Metabolic Conditioning: What You Need to Know

Metabolic conditioning: woman doing mountain climbers

Metabolic Conditioning: What You Need to Know

Metabolic conditioning workouts, also known as MetCon workouts or metabolic resistance training, are designed to optimize how your body stores and releases energy. They’re popular with personal trainers, and many fitness programs and methods use metabolic conditioning to produce results for those of all fitness levels.

Despite its hot status, metabolic conditioning is more than a passing trend. Instead, it’s an effective practice that uses intense workouts and targeted rest periods to improve your body’s physical performance. But, like everything in exercise science, there’s more to it than that.

This guide explores how and why metabolic conditioning works, as well as the pros and cons of adding metabolic conditioning workouts to your routine.

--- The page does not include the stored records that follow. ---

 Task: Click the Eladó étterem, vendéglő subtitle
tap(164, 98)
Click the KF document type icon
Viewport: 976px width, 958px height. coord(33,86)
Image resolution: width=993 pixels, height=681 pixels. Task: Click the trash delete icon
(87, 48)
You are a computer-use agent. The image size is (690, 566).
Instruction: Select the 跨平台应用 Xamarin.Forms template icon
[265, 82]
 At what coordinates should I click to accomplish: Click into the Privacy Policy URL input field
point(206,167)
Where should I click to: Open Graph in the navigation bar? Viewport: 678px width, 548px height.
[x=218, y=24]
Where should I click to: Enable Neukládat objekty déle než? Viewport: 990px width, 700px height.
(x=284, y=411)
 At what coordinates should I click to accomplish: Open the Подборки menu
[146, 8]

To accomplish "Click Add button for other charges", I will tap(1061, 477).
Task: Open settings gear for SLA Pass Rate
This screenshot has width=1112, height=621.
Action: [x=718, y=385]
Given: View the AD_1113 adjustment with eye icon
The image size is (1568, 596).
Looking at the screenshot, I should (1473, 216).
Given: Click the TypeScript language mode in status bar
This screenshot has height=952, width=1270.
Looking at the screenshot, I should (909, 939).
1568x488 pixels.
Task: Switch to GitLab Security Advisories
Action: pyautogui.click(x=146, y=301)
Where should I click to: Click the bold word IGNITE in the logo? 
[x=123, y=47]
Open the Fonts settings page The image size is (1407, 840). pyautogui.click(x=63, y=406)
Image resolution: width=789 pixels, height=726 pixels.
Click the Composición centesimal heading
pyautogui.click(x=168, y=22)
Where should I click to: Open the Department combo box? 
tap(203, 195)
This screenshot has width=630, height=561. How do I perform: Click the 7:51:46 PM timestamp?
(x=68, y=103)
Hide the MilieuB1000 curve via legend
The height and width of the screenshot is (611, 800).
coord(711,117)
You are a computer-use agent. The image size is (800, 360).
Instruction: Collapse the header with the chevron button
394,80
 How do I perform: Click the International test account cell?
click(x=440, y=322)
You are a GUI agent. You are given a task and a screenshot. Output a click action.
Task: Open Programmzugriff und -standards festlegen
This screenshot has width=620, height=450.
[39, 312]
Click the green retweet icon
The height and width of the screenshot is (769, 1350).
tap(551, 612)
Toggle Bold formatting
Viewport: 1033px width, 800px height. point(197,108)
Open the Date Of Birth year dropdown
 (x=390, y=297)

What Is Metabolic Conditioning?

Metabolic conditioning: man doing some hanging leg raises

You can find examples of metabolic conditioning in popular types of workout programs and systems like Insanity, CrossFit, P90X, and even high-intensity interval training (HIIT). However, metabolic conditioning workouts are generally about 20 minutes long — other programs and systems, like HIIT workouts, often use longer sessions.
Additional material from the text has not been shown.